One more area example can be found a little to the west in the Berkshires, in Mahican country, near the Massachusetts/New York border. Yokun Seat (2133′) is a peak in the Yokun Ridge, west of Lenox, MA and overlooking the valley of the winding Ausatenuk/Housatonic (“place beyond the mountain”) River – in Abenaki, Awasadenik, with the same meaning. The mountain’s name is explained in the Wikipedia entry for Yokun Ridge: “The name Yokun derives from Jehoiakim Yokun, a Native American of the Mahican tribe. As early as the 19th Century, Yokun’s name was applied to “Yokun Seat,” a summit of Lenox Mountain. This term was accepted by the Board of Geographic Names in 1894.” This Jehoiakim, Mahican-ized to “Yokun,” seems to have been a namesake for the community-accepted Dutch settler Jehoiakim Van Valkenburg, who moved to the area from Kinderhook, NY about 1728. It seems that Yokun’s name may have been affixed to the Berkshires peak partly as a reflection of his significant land speculation, but again, we find the word “seat” applied to the top of a mountain.

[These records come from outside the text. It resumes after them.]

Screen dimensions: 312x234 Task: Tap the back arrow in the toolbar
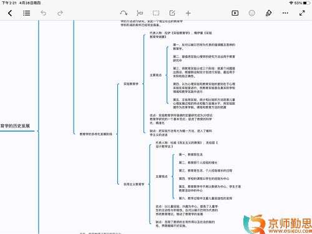tap(10, 13)
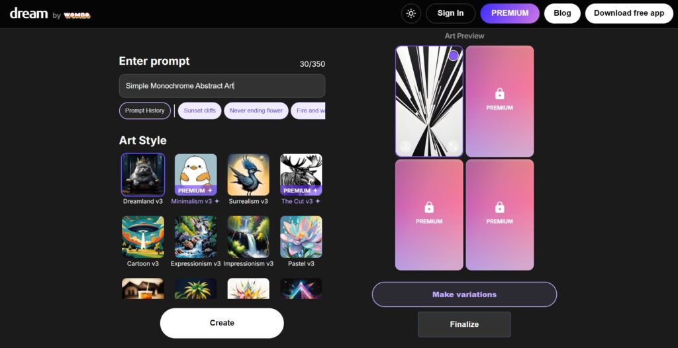Select the Expressionism v3 style
The image size is (678, 348).
point(195,237)
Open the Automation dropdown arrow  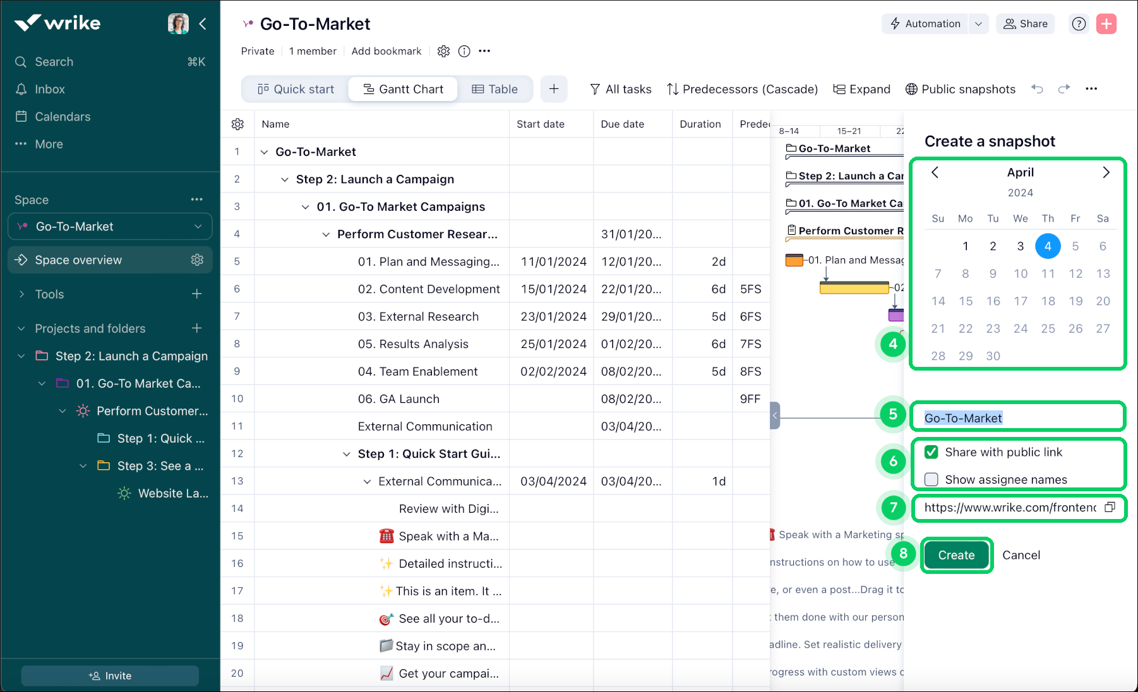click(978, 24)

Now for a final example, much farther away and set in a distinctly different cultural and language family, but demonstrating an overlap in cultural practices: Indian Seats in the Sawnee Mountain (1963′) Preserve. Forty miles north of Atlanta, this is Northern Creek/Muscogean country; the Cherokee were very late arrivals in the late eighteenth century. Notwithstanding that, the mountain is said to be named for a Cherokee man (Saunee or Sawnee) who resided in the immediate area until he was forced to relocate far to the west, with his people, under Andrew Jackson’s Indian Removal Act. The Indian Seats themselves are described thus: “…carved in the lofty, sheer face of the mountaintop [there] are several natural depressions in the rock, legendarily used by local tribes as seats for lookouts and meditation for many centuries.” Some sources state that there is evidence of the site being used for ceremonial purposes at least as early as 2500 BCE by various Woodland cultures.
Two chapters which give some background, from an anthropological and archaeological viewpoint, about the spiritual significance of “mountaintop seats” can be found here and here: BernbaumSacredMountains. These are outside observers, but their remarks are pertinent.
Here I leave this trail up Mount Wantastiquet, and will let the mountain speak for itself, under the dome of the sky and encircled by the horizon.
Those who come afterward to these places, unaware, or arriving after the stories have been hidden, altered, suppressed, or rewritten, may not see what is present. Perhaps their perception is simply lacking, or more likely, has been co-opted by another way of being in the world, the way of separation and objectification. This lack of individual or systemic awareness does not mean these other, original ways are displaced or irrelevant. Those possibilities persist, seeking only acknowledgement and reciprocity from those who seek to be present.